First things, first – what is a business dispute?
A business dispute can be a disagreement between two businesses over the terms and/or performance of an agreement, which could have been made either in writing or verbally. As set out in the remainder of this blog, business disputes are not always contractual.
What can cause a business dispute?
There are many causes as to why you may have a business dispute. A few common examples are:
- Contract disputes
- Professional negligence
- IP infringement
Contracts are what hold businesses and professional relationships together. Sometimes disputes arise out of the contract because its terms are incomplete or just plain unclear. In other instances, a party may not live up to their end of the deal, for example failing to meet a deadline. Furthermore, if a party to a contract fails to make payments as required, this is normally a breach of contract. Any contract should clearly stipulate what is expected of each party, failure to adhere to these terms can render a party in breach of contract.
To protect yourself, consider the following:
- Record every agreement in writing.
- Avoid miscommunication – disputes often arise because people don’t know what they should be doing.
- Include dispute resolution clauses, as these will map out what happens in the event of a dispute.
By ensuring parties to an agreement are on the same page, major issues and many disputes can be avoided.
The definition of professional negligence is the failure of a professional to perform to the standard required to satisfy their duty of care to a third party.
When you use a professional service, the professional is expected to perform to the standard expected of someone in their sector / field.
To bring a claim in professional negligence, the following will need to be taken into account:
- Duty of care: the professional must owe the third party looking to bring a claim a duty of care, this requirement will normally be satisfied where the professional has provided a business or person with a service directly.
- Breach of duty: the professional fell below the standard of care imposed by the law. Professionals are often judged against the standard of a reasonable person acting in their sector / field.
- Causation: it must be established that the professional’s breach of duty was a substantial factor in causing the loss or harm suffered.
- Loss suffered: you have suffered loss as a result of the professional’s negligent actions.
There are many examples of professional negligence. Including:
- An accountant giving poor financial advice which causes you to suffer a loss.
- A surveyor failing to report significant defects in a property you are intending to buy.
- An architect drawing up plans for an extension which does not comply with planning permission resulting in you having to rebuild their extension.
Professional negligence isn’t just poor service. If professional negligence results in you incurring losses, you may be legally entitled to claim compensation.
Particularly today, the IP (intellectual property) a business owns is of significant importance.

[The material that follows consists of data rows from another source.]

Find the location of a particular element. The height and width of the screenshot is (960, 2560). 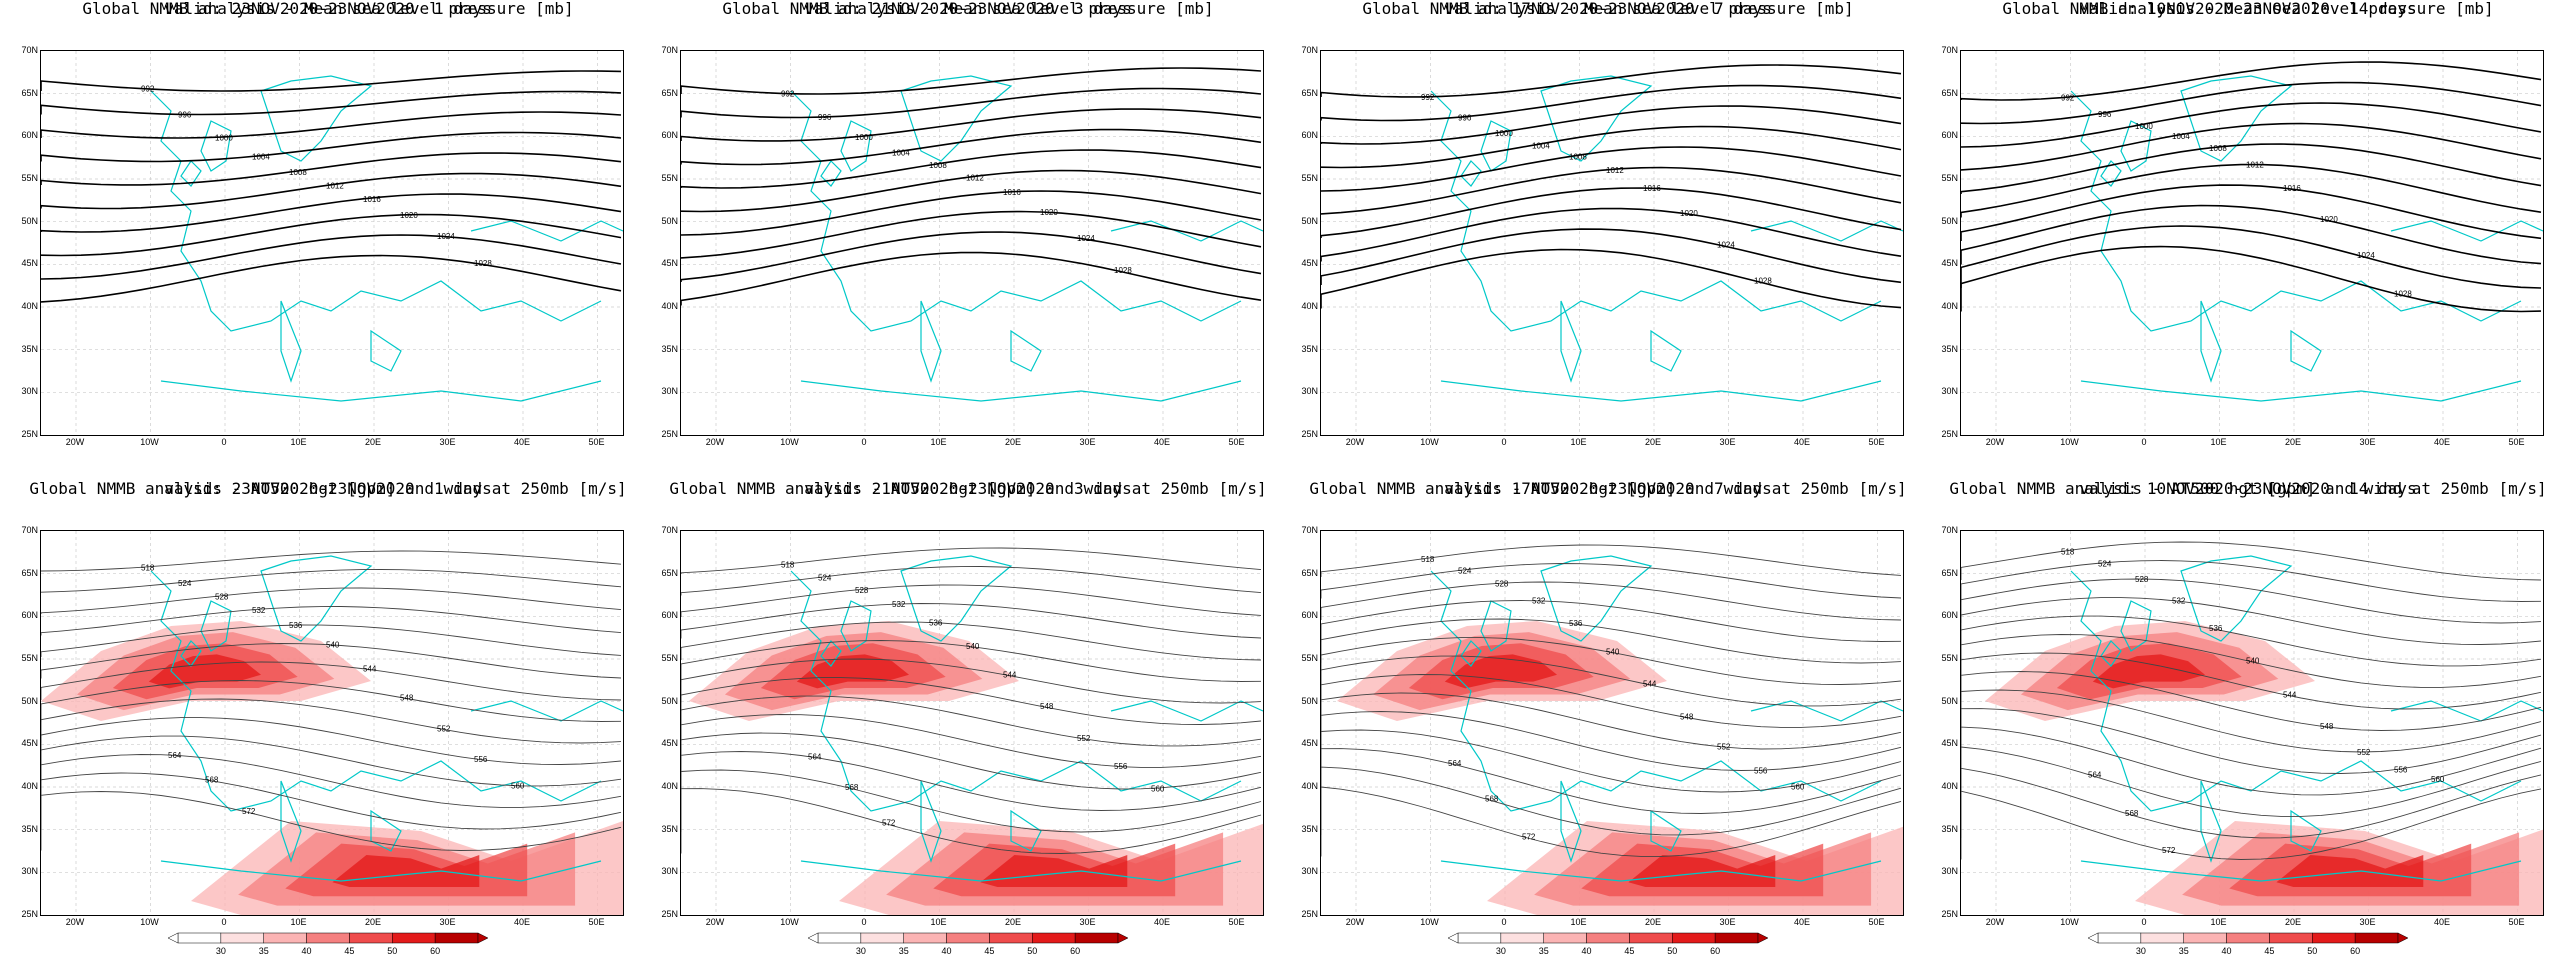

latitude-label: 55N is located at coordinates (670, 658).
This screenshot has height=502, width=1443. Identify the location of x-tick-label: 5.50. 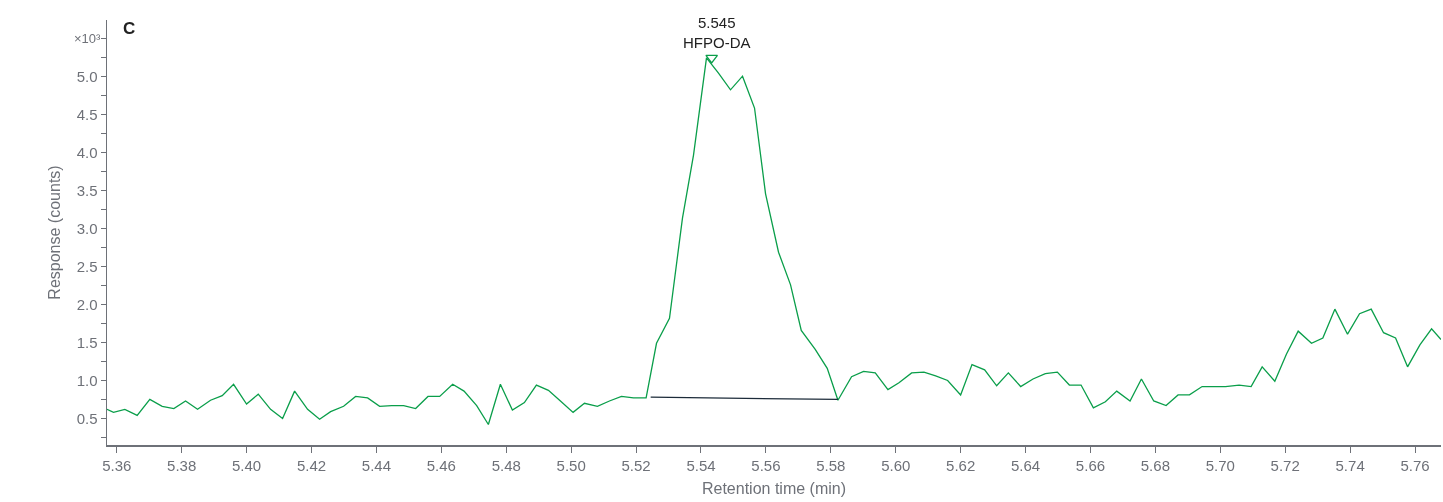
(571, 465).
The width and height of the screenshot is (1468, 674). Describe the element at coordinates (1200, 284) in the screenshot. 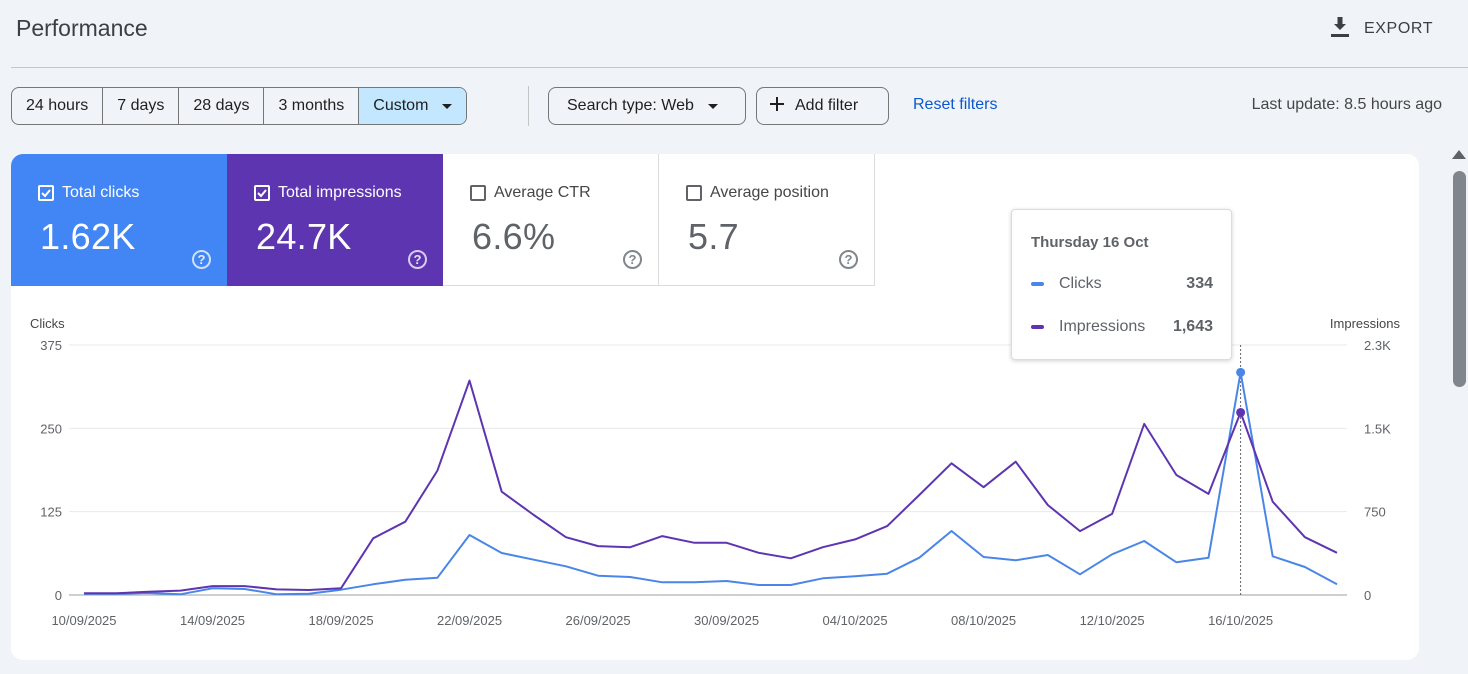

I see `tooltip-value: 334` at that location.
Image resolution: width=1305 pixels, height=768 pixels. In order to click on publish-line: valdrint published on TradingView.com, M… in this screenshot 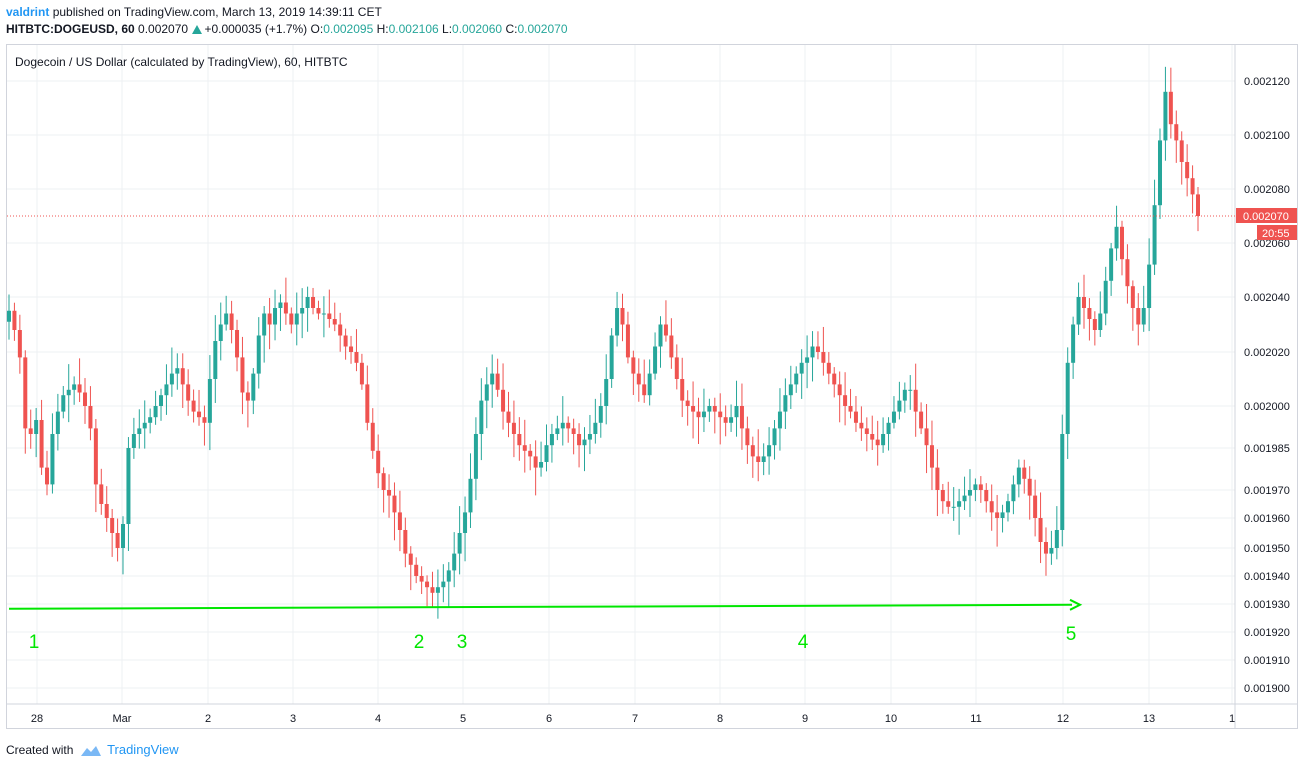, I will do `click(194, 12)`.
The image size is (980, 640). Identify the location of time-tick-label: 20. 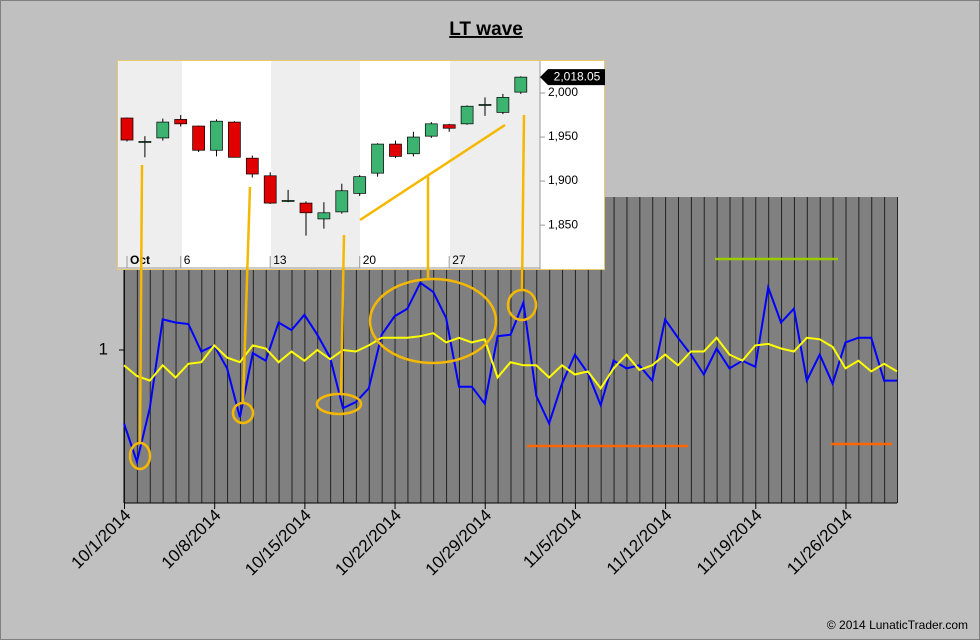
(370, 260).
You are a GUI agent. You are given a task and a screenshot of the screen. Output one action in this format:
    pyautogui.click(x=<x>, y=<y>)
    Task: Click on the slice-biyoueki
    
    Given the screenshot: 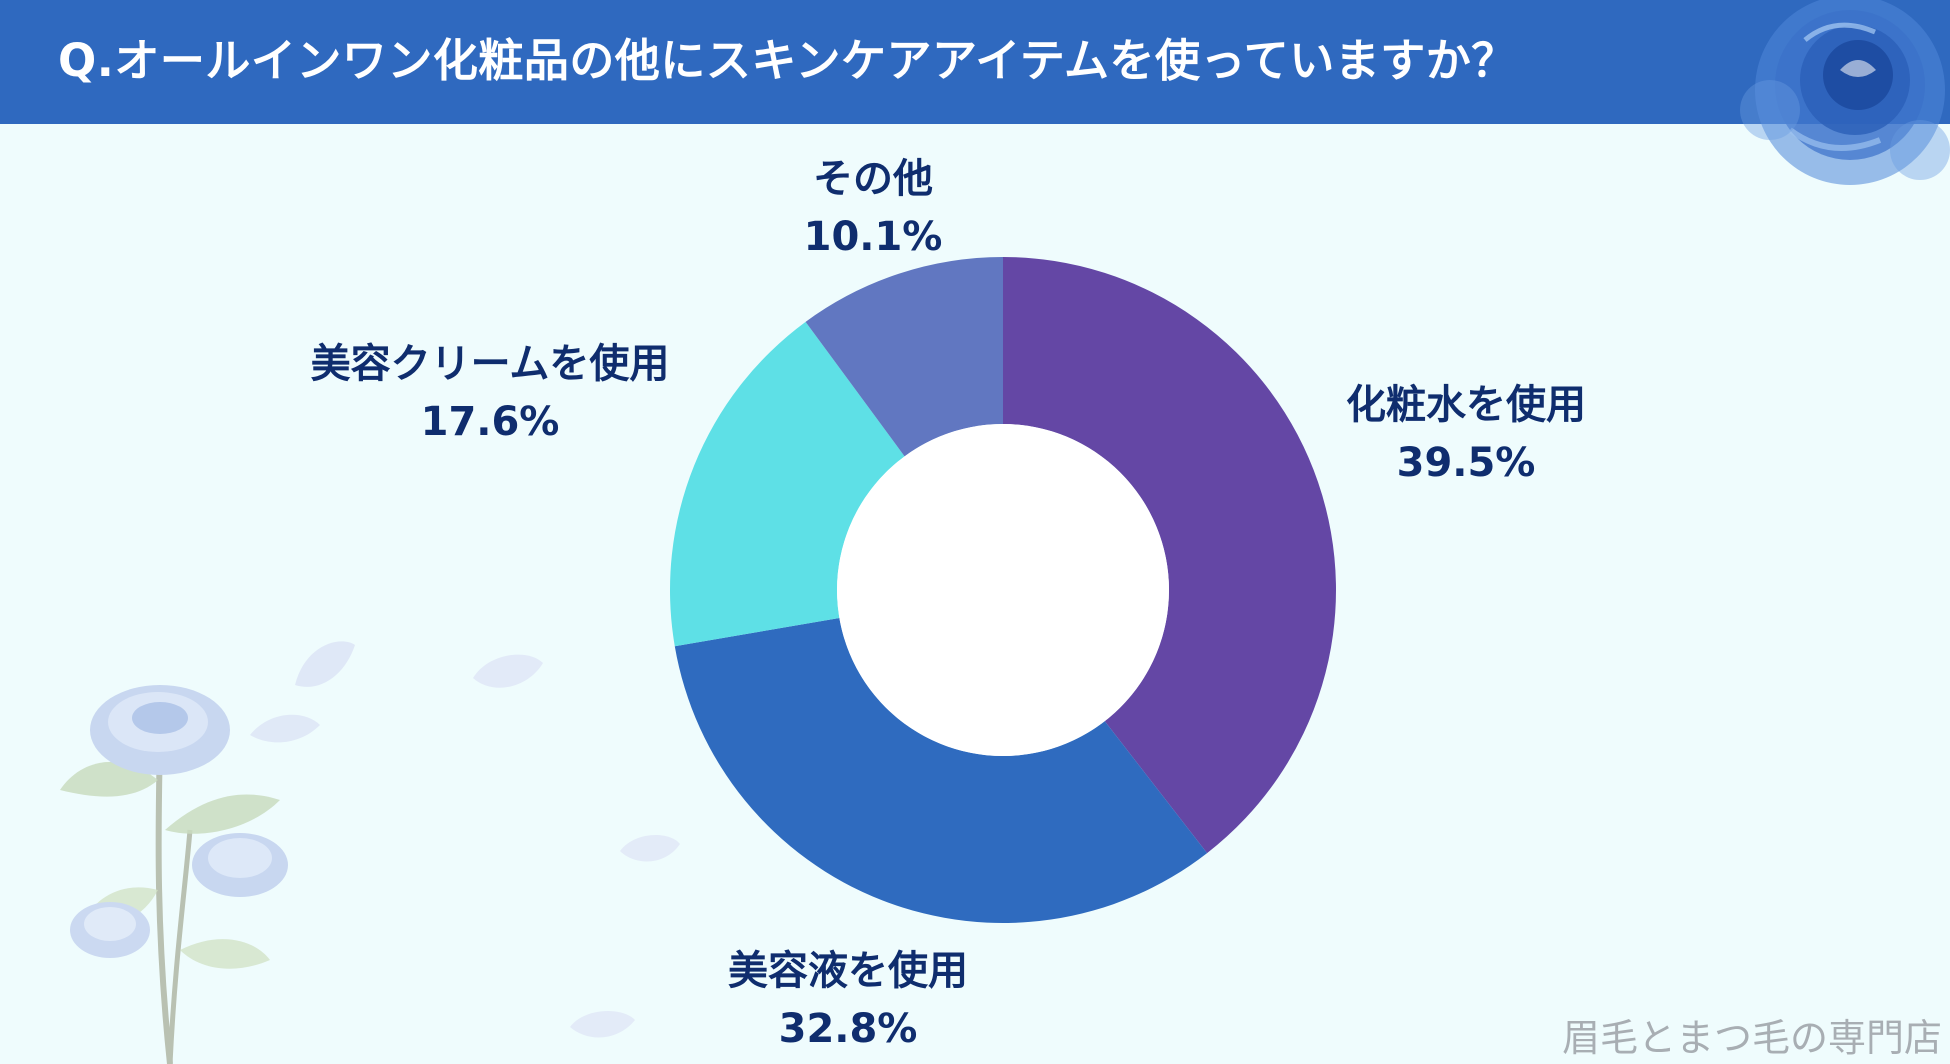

The most common IP infringement disputes relate to copyright, trademarks, design rights, branding and logos. Breach of licencing agreements and copying websites are particularly common areas.
In these cases, it can be an incredibly difficult time for the individual whose work has been infringed – and for companies, any allegations of copyright theft or theft or infringement of intellectual property can be damaging both financially and in terms of reputation.
IP disputes often arise when other businesses infringe your IP, or take action against you for infringing their IP rights. As with other disputes, you need to understand your rights and the best approach to dispute resolution.
In cases where there is an intellectual property dispute, it is important to seek expert legal advice before a dispute escalates.